Postgres as a Graph Database: (Ab)Using PgRouting

46 comments

·February 27, 2025

ashvardanian

Five years ago I was absolutely frustrated with the state of Graph databases and libraries and tried putting several non-Graph DBMSs behind a NetworkX-like Python interface <https://github.com/unum-cloud/NetworkXum>.

When benchmarked, Neo4J crashed on every graph I’ve tried <https://www.unum.cloud/blog/2020-11-12-graphs>, making SQLite and Postgres much more viable options even for network-processing workloads. So I wouldn’t be surprised to learn that people actually use pgRouting and Supabase in that setting.

With the rise of Postgres-compatible I’m wondering if it’s worth refreshing the project. Similarly, there are now more Graph DBs like MemGraph compatible with CYPHER, which should probably work much better than Neo4J.

BlooIt

Checkout https://github.com/Pometry/Raphtory, it's written in Rust, embedded (the binaries are about 20mb) and you can use the Python APIs as a drop-in replacement for NetworkX. Disclaimer, I am one of the people behind it.

pjd7

This looks super interesting.

Just starting to review it but my front of mind questions: 1) How do I handle persistence?
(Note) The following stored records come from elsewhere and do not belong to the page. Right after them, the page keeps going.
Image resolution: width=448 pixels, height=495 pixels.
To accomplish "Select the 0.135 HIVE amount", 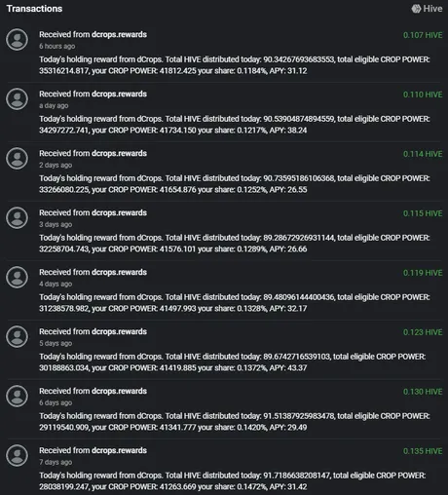I will coord(423,451).
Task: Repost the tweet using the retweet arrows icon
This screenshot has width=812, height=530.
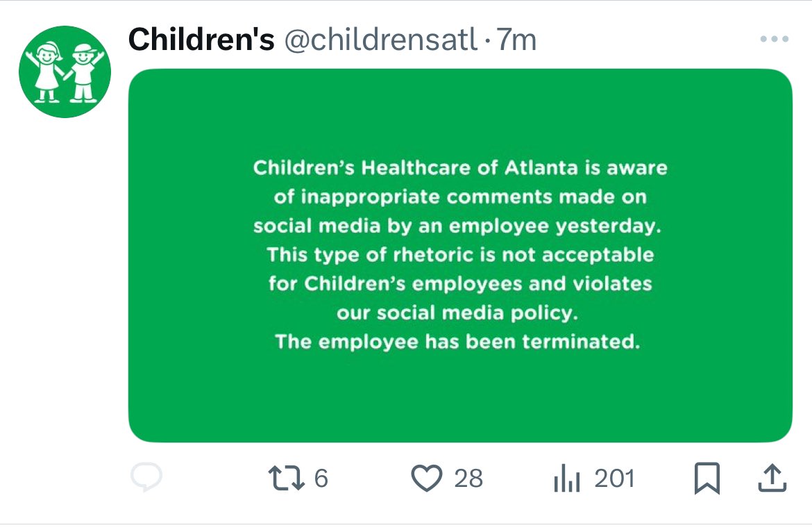Action: coord(286,478)
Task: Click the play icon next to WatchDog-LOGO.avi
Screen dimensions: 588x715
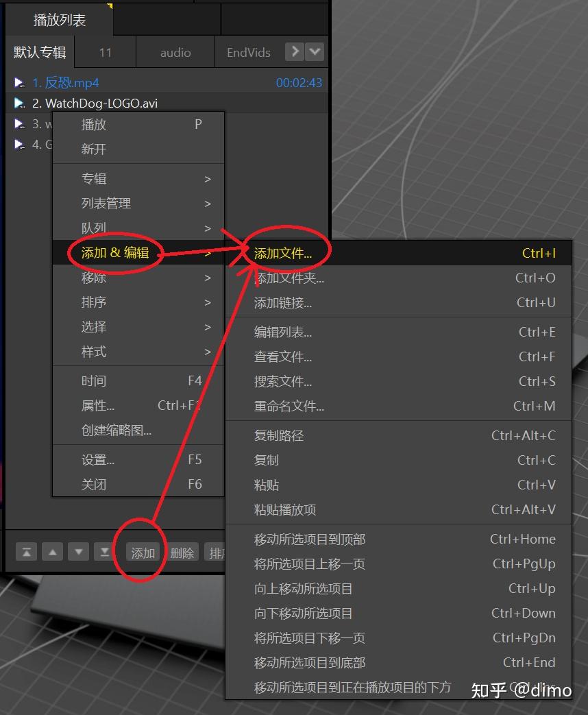Action: pos(19,103)
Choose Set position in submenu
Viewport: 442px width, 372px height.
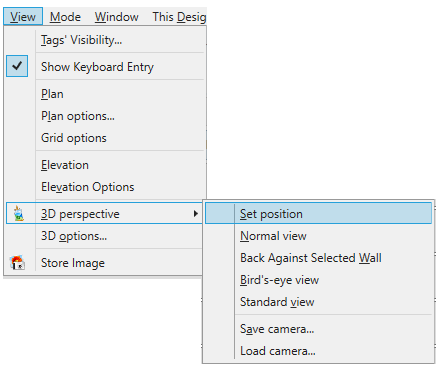click(x=318, y=214)

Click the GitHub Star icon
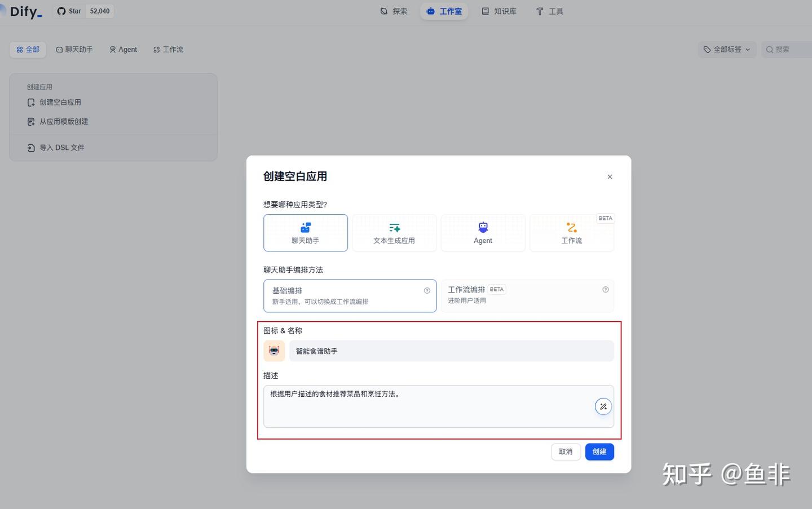click(x=61, y=11)
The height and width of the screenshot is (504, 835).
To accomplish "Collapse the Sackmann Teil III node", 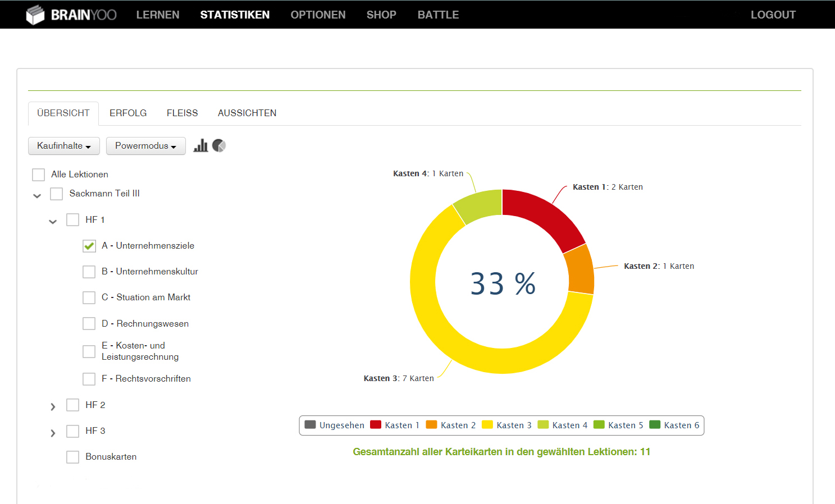I will point(37,196).
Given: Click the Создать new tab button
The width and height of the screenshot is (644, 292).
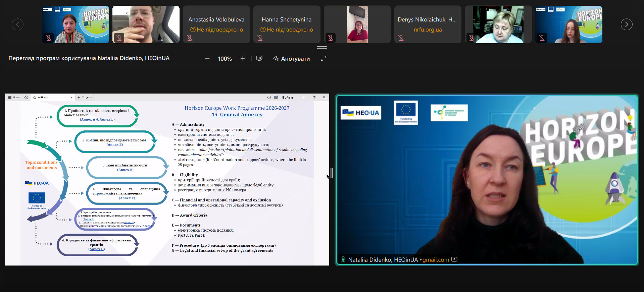Looking at the screenshot, I should point(85,98).
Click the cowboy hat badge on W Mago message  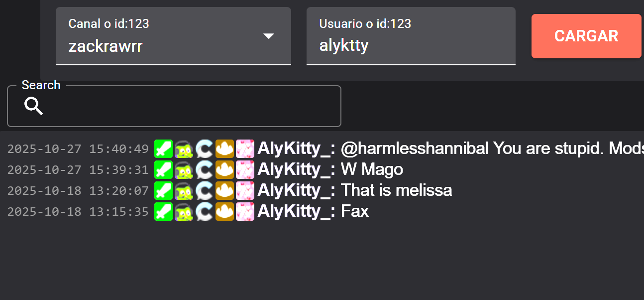pos(224,169)
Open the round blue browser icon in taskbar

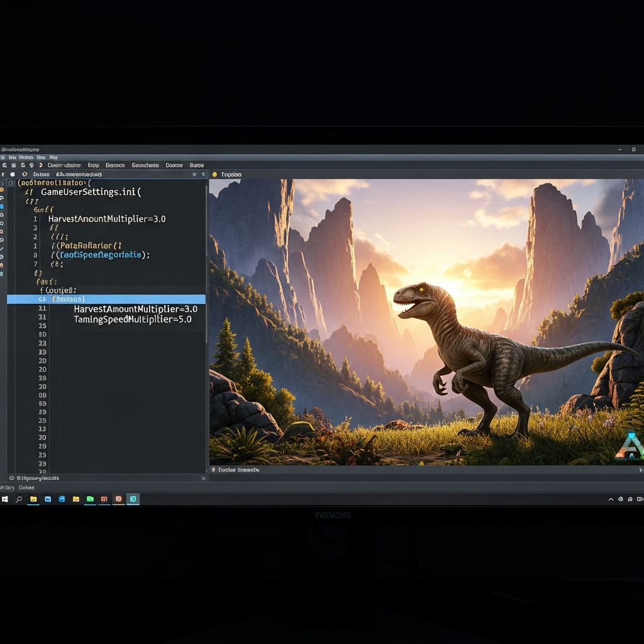click(x=62, y=499)
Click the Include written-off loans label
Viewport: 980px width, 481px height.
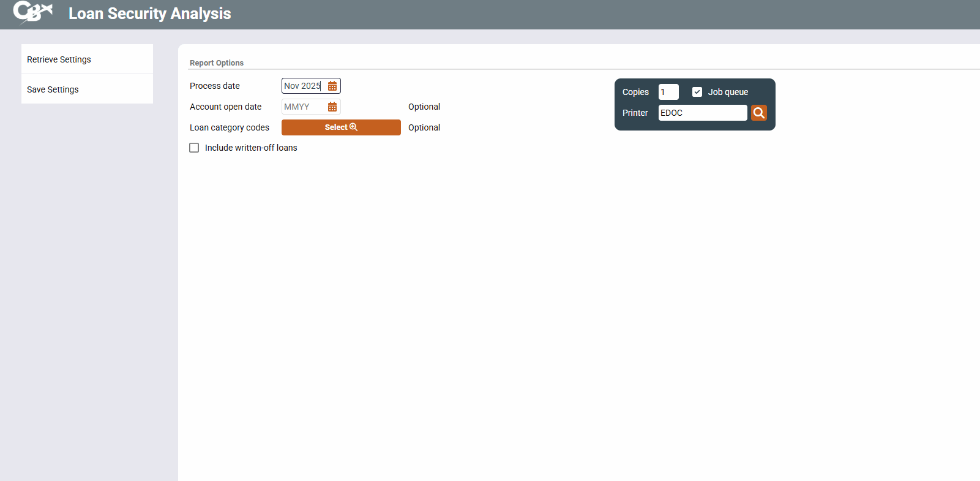point(251,148)
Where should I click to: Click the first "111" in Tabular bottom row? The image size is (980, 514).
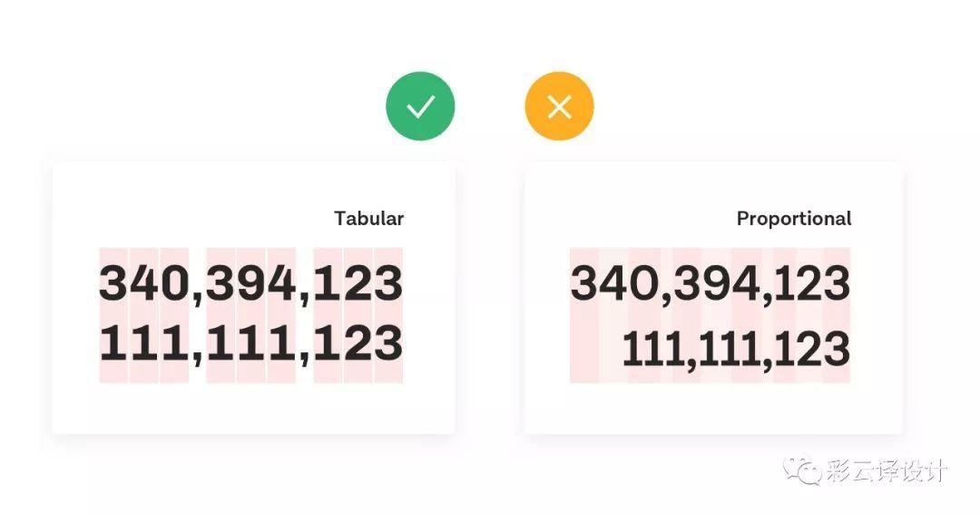(143, 345)
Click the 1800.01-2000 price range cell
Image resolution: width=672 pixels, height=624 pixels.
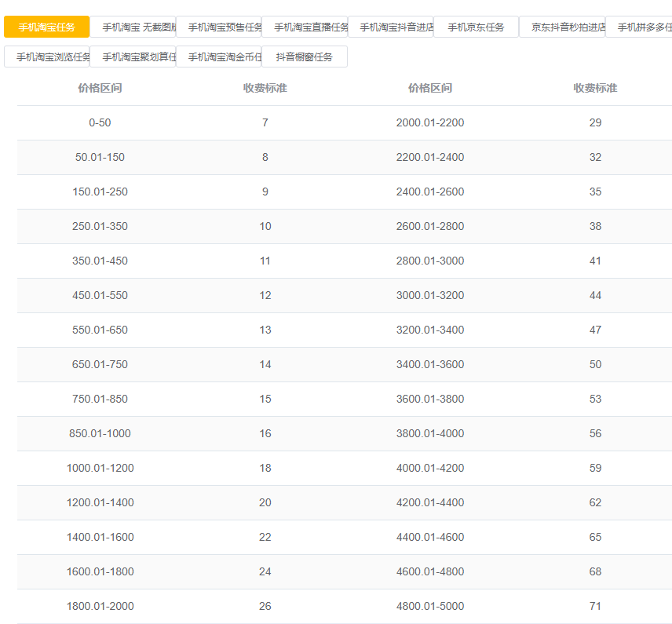tap(100, 606)
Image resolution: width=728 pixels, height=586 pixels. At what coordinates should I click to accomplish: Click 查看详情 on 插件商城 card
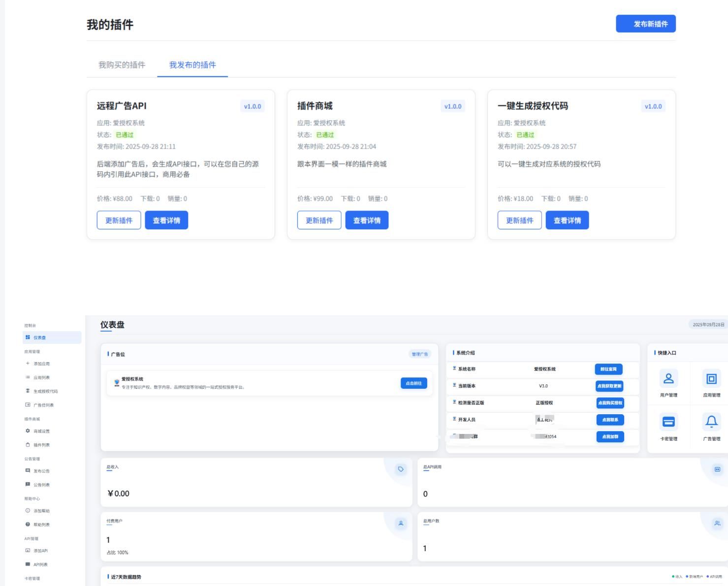point(367,220)

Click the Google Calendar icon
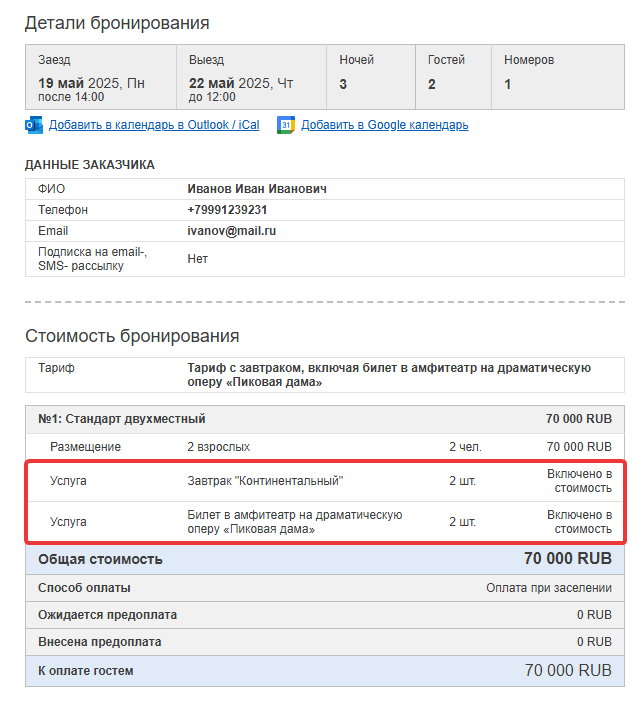click(286, 125)
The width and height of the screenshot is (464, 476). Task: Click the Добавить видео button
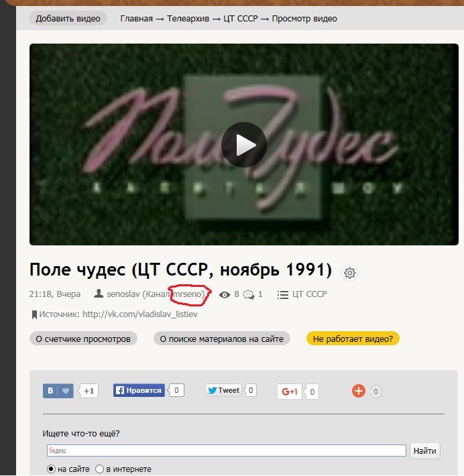click(68, 18)
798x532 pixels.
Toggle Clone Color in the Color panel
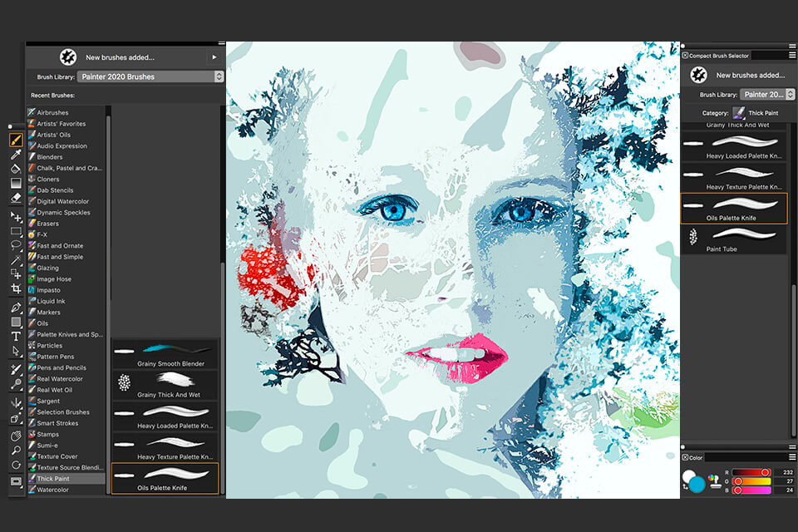click(x=716, y=482)
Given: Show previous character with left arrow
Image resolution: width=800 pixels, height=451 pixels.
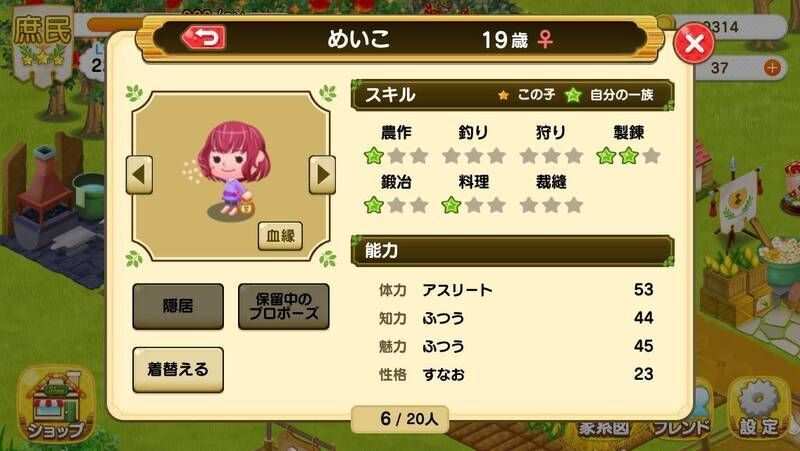Looking at the screenshot, I should 139,175.
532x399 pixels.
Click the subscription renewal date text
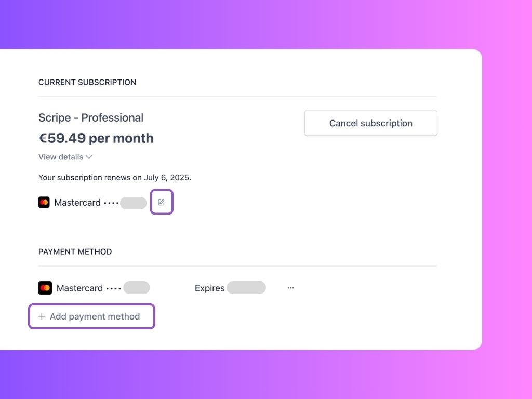115,178
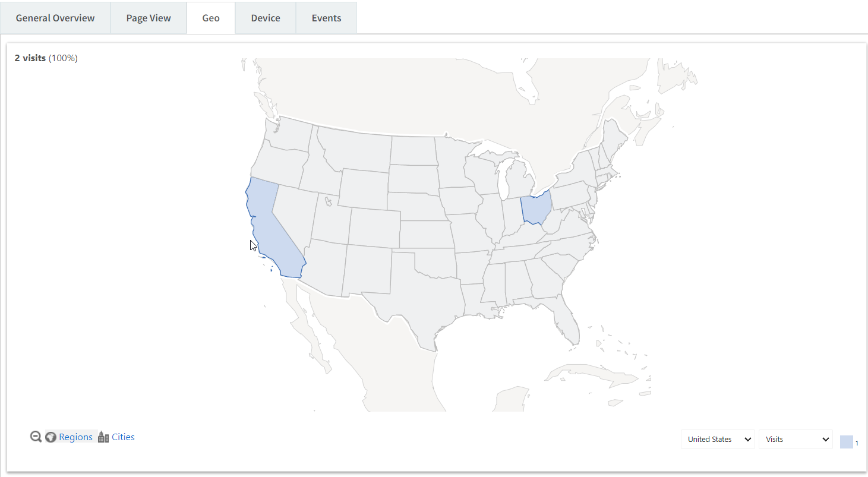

Looks like some code is missing. 2) Do you support multi-tenancy (b2b saas graph backend for handling relations scoped to a tenant)

Thanks

BlooIt

Good questions.

1) You can persist a graph to disk. By default, this uses protobuf (`save_to_file`), however we’re migrating to Parquet in next release for better performance because we noticed loading a 100m edge graph from scratch (CSV, Pandas, or raw Parquet) is actually faster (~1M rows/sec) than from persisted proto, which isn’t ideal. There’s also a private version that uses custom memory buffers for on-disk storage, handling updates and compaction automatically.

2) You can run a Raphtory instance either as a GraphQL server or an embedded library. For the server, multiple users can query the persisted graphs, which are stored in a simple folder structure with namespaces (for different graphs). For now, access control needs to be managed externally, however it's on our roadmap!

gkorland

Your graph DB frustrations mirror what many experienced with Neo4j. If you refresh your project, consider including FalkorDB (formerly RedisGraph) - it uses sparse adjacency matrices and GraphBLAS for much better performance while supporting Cypher.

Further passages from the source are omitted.